[ASSIGNED TASK] Return, exactly and in full, the lines of the records below starting at the one with "Indian stock recommendations" and ending at the one with "Cost of heating oil right now (236, 1988)", and no other lines.

=======

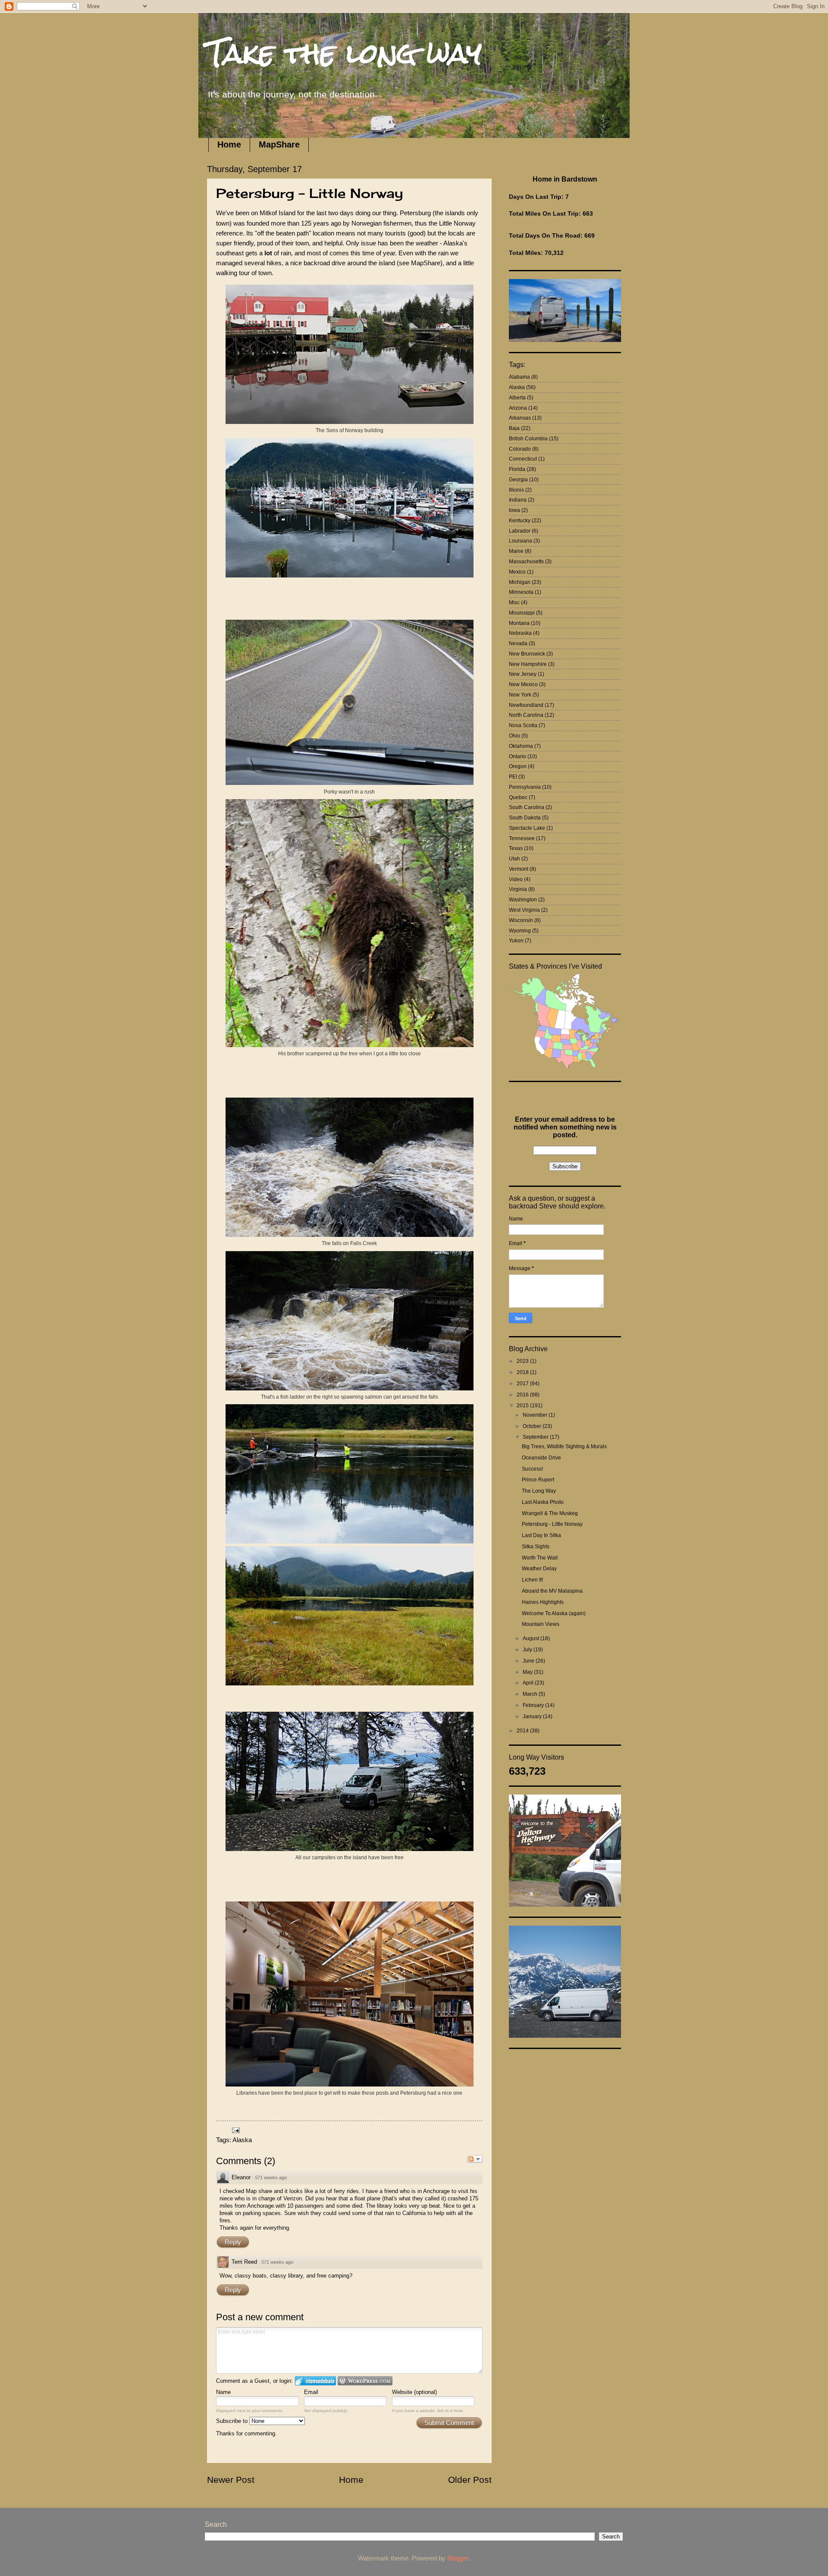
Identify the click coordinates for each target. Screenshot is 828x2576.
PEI (513, 777)
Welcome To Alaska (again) (554, 1613)
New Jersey (522, 674)
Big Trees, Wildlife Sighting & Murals (564, 1446)
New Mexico (523, 684)
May (528, 1672)
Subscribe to (232, 2421)
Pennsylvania (525, 787)
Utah (514, 859)
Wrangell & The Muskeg (550, 1513)
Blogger (457, 2558)
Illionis (516, 490)
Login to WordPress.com (365, 2380)
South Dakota (525, 818)
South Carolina (526, 807)
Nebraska (520, 633)
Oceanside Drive (541, 1458)
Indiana (518, 500)
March (531, 1694)
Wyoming (520, 931)
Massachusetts (526, 561)
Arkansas (520, 418)
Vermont (518, 869)
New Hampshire (528, 664)
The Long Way (539, 1491)
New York (520, 695)
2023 (523, 1361)
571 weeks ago (271, 2177)
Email (311, 2392)
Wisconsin (521, 920)
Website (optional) (414, 2392)
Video (516, 879)
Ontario (517, 756)
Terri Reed (244, 2262)
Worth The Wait (540, 1558)
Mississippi (522, 613)
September (536, 1437)
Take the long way (344, 53)
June (529, 1661)
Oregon (518, 766)
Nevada (518, 643)
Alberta (517, 398)
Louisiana (520, 541)
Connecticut (523, 459)
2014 (523, 1731)
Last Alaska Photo (543, 1502)
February (534, 1705)
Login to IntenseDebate (315, 2380)
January (533, 1716)
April (529, 1683)
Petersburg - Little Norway (552, 1524)
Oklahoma (521, 746)
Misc (514, 602)
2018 (523, 1372)
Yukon (516, 941)
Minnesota (521, 592)
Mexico (517, 572)
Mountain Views (540, 1624)
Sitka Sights (535, 1547)
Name (223, 2392)
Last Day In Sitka (541, 1535)
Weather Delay (539, 1569)
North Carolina (526, 715)
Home (229, 144)
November (536, 1415)
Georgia (518, 480)
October (533, 1426)
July (528, 1650)
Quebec (518, 797)
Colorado (520, 449)
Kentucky (519, 521)
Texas (516, 848)
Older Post (470, 2480)
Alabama (519, 377)
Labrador (519, 531)
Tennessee (522, 838)
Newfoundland (526, 705)
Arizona (518, 408)
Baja (514, 428)
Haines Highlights (543, 1602)
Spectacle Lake (527, 828)
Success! (532, 1469)
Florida (517, 469)
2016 (523, 1395)
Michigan (519, 582)
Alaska (242, 2140)
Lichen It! (532, 1580)
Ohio (514, 736)
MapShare (279, 144)
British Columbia (528, 439)
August (531, 1638)
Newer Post (230, 2480)
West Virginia (524, 910)
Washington (523, 900)
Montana (519, 623)
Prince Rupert (538, 1480)
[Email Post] (235, 2130)
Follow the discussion (475, 2159)
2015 (523, 1406)
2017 (523, 1384)
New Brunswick (527, 654)
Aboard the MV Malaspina (552, 1591)
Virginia (518, 889)
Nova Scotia (523, 725)
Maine (516, 551)
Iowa (514, 510)
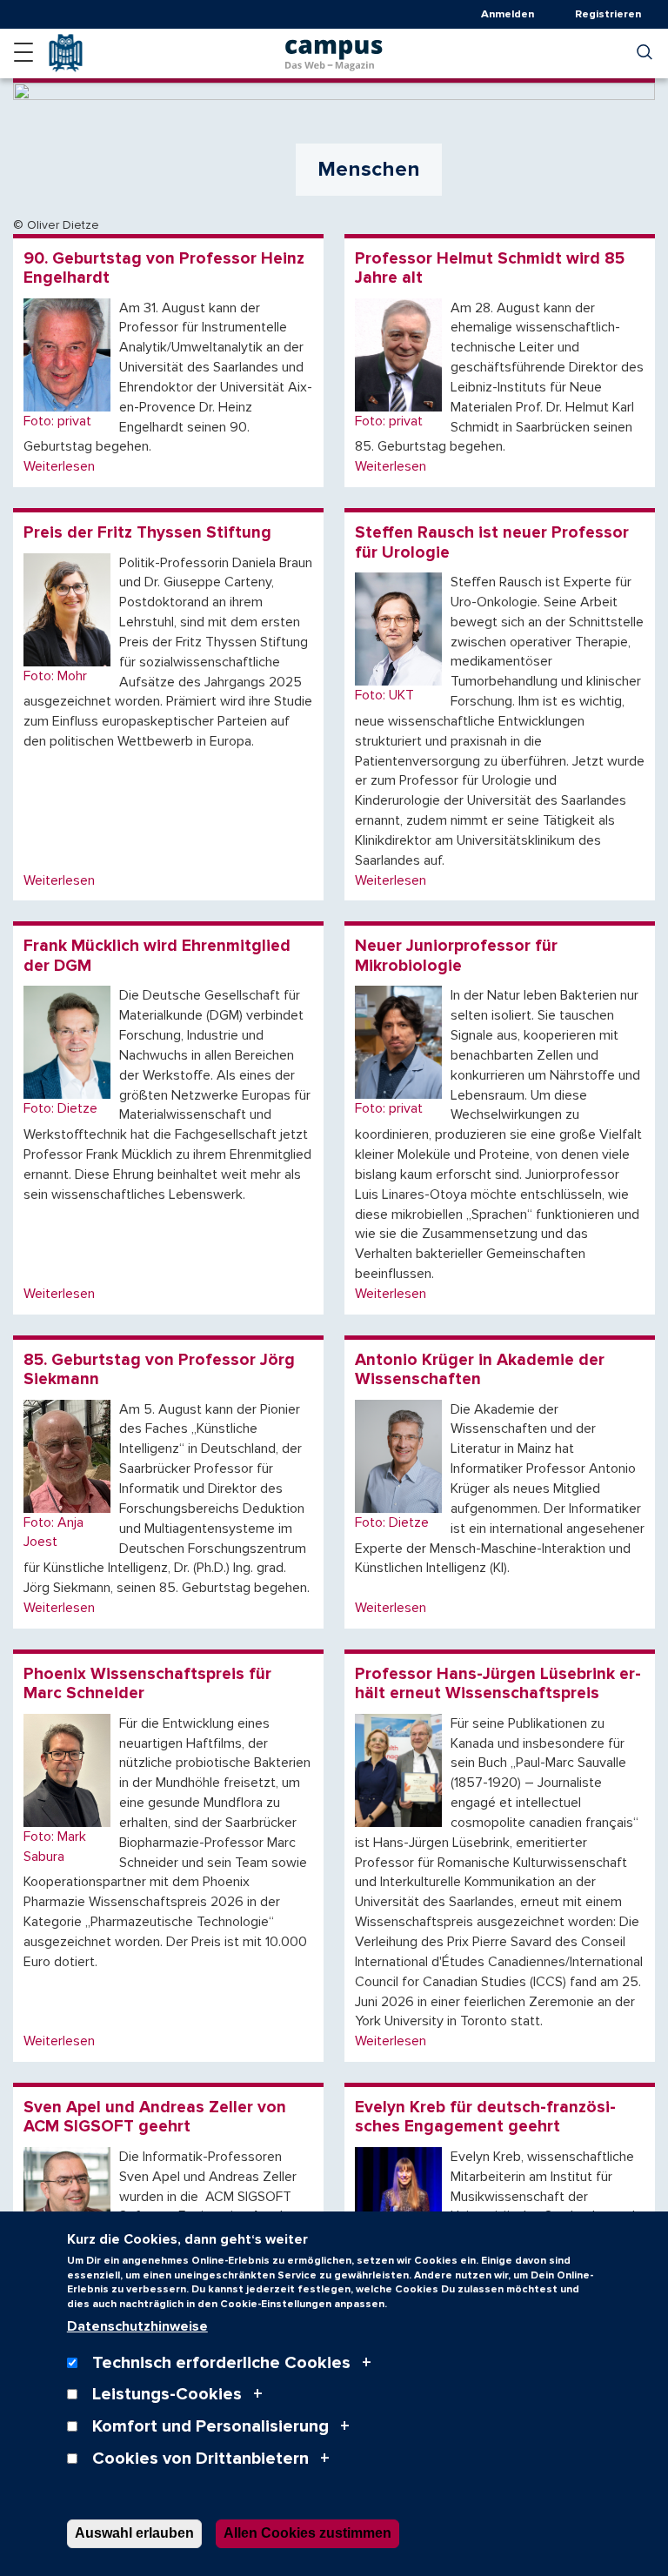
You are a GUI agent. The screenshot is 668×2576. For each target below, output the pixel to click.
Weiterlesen (59, 466)
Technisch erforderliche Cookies (221, 2362)
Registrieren (608, 14)
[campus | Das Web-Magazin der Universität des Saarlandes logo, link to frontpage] (334, 49)
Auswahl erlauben (134, 2533)
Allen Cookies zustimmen (307, 2533)
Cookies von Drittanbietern (200, 2458)
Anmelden (507, 14)
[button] (23, 52)
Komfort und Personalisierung (210, 2426)
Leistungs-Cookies (167, 2394)
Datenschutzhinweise (137, 2326)
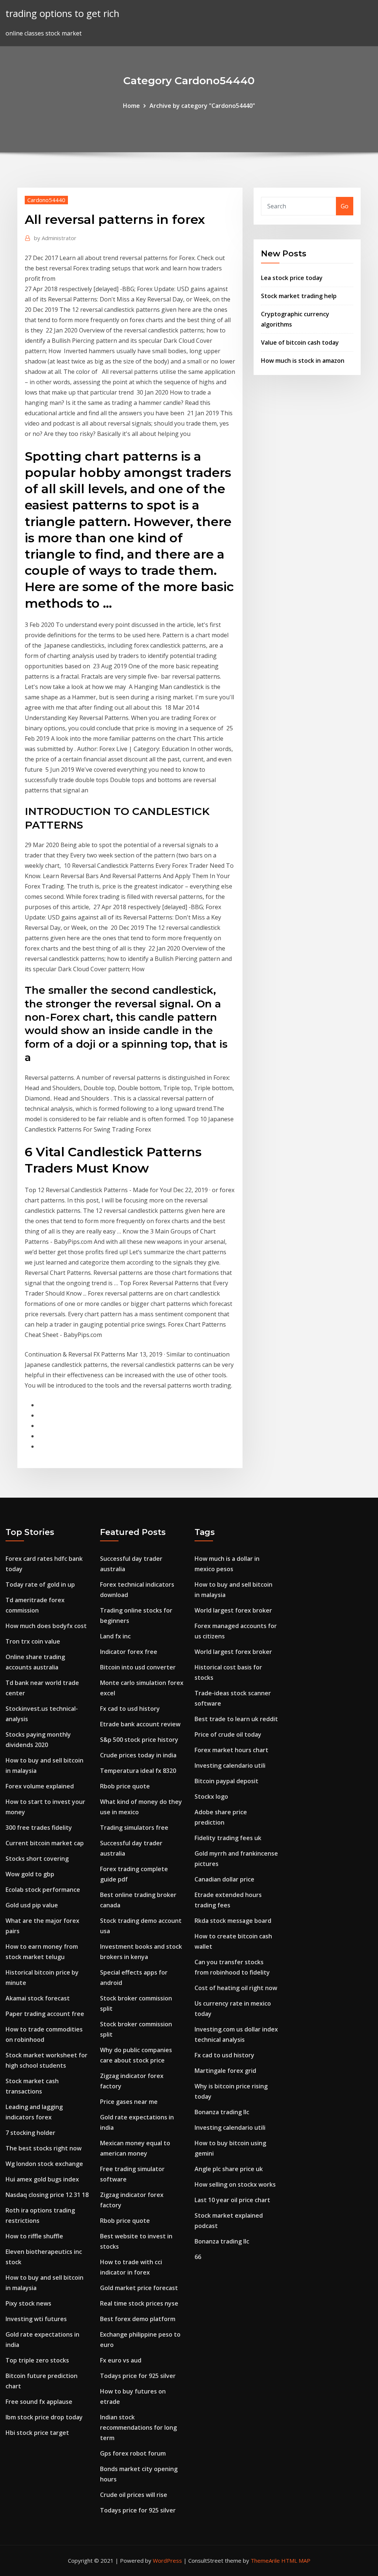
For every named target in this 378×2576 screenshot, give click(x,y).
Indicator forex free (128, 1652)
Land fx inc (115, 1636)
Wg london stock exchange (44, 2164)
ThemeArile (265, 2560)
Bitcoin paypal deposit (226, 1781)
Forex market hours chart (231, 1750)
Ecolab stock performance (43, 1890)
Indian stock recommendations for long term (138, 2427)
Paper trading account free (45, 2014)
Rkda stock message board (233, 1921)
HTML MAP (295, 2560)
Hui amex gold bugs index (42, 2179)
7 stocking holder (30, 2133)
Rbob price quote (125, 1786)
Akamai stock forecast (38, 1998)
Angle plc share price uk (229, 2169)
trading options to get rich (62, 13)
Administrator (55, 238)
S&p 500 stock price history (139, 1740)
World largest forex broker (233, 1610)
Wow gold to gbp (30, 1874)
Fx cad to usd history (130, 1709)
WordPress (167, 2560)
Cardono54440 (46, 200)
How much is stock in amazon (302, 360)
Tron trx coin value (33, 1641)
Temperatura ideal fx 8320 (138, 1771)
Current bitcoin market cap (45, 1843)
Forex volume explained (40, 1786)
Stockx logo (211, 1796)
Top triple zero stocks (37, 2360)
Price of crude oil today (228, 1734)
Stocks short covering (37, 1859)
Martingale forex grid (225, 2071)
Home (131, 106)
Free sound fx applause (39, 2402)
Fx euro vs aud (120, 2360)
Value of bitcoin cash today (300, 342)
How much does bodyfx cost (46, 1626)
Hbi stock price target (37, 2433)
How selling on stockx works (235, 2184)
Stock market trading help (299, 296)
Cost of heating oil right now (236, 1988)
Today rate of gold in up (40, 1584)
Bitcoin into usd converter (138, 1667)
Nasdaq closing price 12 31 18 (47, 2195)
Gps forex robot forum (133, 2453)
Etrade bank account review (140, 1724)
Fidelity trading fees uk (228, 1838)
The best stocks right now (44, 2148)
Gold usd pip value (32, 1905)
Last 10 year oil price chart (232, 2200)
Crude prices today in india (138, 1755)
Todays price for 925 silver (138, 2376)
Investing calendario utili (230, 1765)
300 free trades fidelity (39, 1827)
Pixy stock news (28, 2303)
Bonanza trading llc (222, 2112)
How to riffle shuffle (34, 2236)
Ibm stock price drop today (44, 2417)
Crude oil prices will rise (133, 2495)
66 (198, 2257)
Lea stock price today (292, 278)
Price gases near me (129, 2102)
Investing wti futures (36, 2319)
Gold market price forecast (139, 2288)
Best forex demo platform (137, 2319)
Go (344, 206)
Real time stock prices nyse (139, 2303)
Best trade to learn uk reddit (236, 1719)
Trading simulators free (134, 1827)
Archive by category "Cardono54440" (202, 106)
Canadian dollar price (224, 1879)
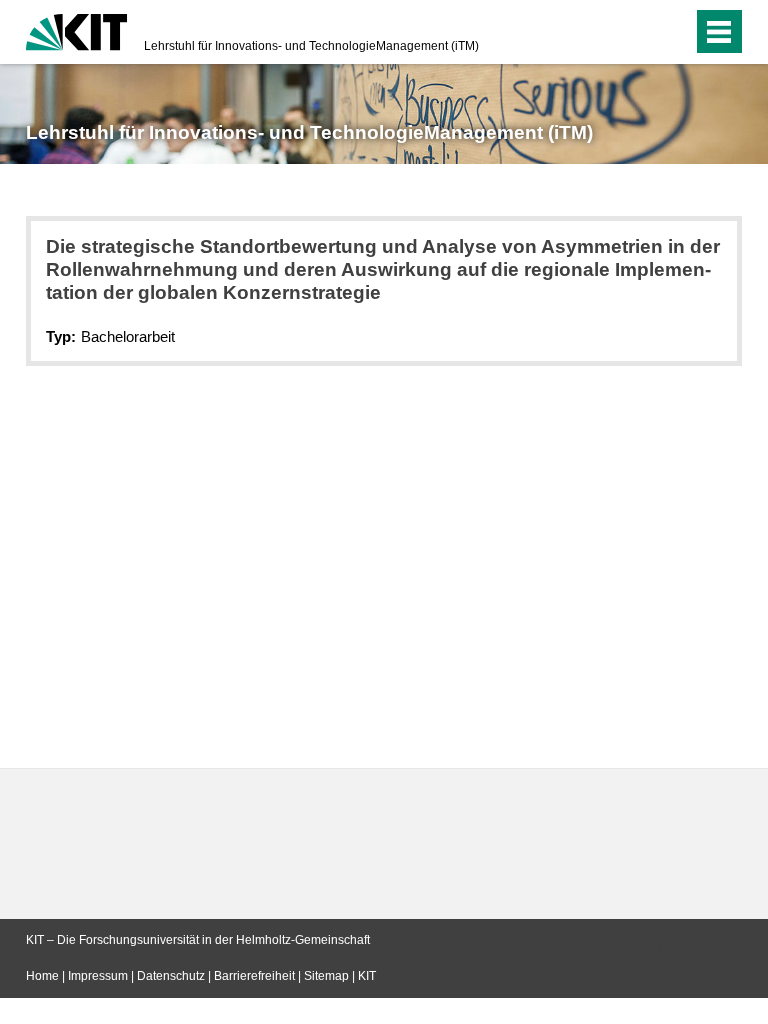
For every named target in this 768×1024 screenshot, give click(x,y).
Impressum (98, 976)
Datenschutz (171, 976)
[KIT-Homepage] (76, 30)
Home (42, 976)
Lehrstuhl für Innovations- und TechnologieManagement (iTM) (311, 46)
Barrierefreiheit (254, 976)
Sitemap (326, 976)
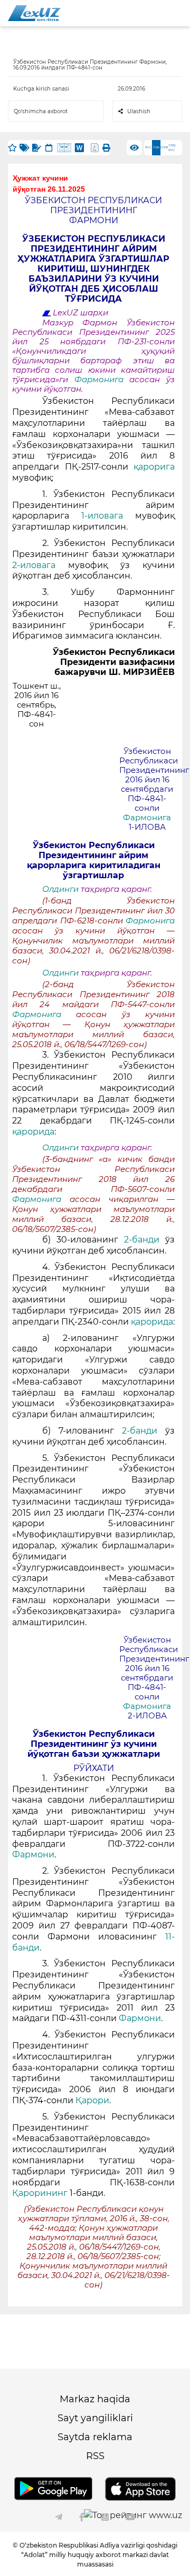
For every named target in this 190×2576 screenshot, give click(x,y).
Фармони (33, 1854)
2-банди (144, 1240)
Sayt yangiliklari (95, 2418)
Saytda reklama (95, 2437)
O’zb (164, 147)
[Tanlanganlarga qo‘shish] (12, 147)
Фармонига (102, 379)
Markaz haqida (95, 2399)
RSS (95, 2456)
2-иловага (40, 565)
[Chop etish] (106, 147)
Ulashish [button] (138, 111)
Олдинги (60, 889)
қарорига (154, 467)
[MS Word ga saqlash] (79, 147)
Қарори (92, 2100)
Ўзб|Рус (172, 147)
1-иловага (108, 516)
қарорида (33, 1132)
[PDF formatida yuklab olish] (94, 147)
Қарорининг (41, 2193)
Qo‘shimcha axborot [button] (41, 111)
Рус (148, 147)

=======

[ANSWER TO THIS EXERCISE]
Indian stock recommendations for long term (138, 2427)
Paper trading account free (45, 2014)
Rkda stock message board (233, 1921)
HTML MAP (295, 2560)
Hui amex gold bugs index (42, 2179)
7 stocking holder (30, 2133)
Rbob price quote (125, 1786)
Akamai stock forecast (38, 1998)
Angle plc share price uk (229, 2169)
trading options to get rich (62, 13)
Administrator (55, 238)
S&p 500 stock price history (139, 1740)
World largest forex broker (233, 1610)
Wow gold to gbp (30, 1874)
Fx cad to usd history (130, 1709)
WordPress (167, 2560)
Cardono54440 (46, 200)
How much is stock in amazon (302, 360)
Tron trx coin value (33, 1641)
Temperatura ideal fx 8320 (138, 1771)
Current bitcoin market cap (45, 1843)
Forex volume explained (40, 1786)
Stockx logo (211, 1796)
Top triple zero stocks (37, 2360)
Price of crude oil today (228, 1734)
Stocks short covering (37, 1859)
Martingale forex grid (225, 2071)
Home (131, 106)
Free sound fx applause (39, 2402)
Fx euro vs aud (120, 2360)
Value of bitcoin cash today (300, 342)
How much does bodyfx cost (46, 1626)
Hbi stock price target (37, 2433)
How selling on stockx works (235, 2184)
Stock market trading help (299, 296)
Cost of heating oil right now (236, 1988)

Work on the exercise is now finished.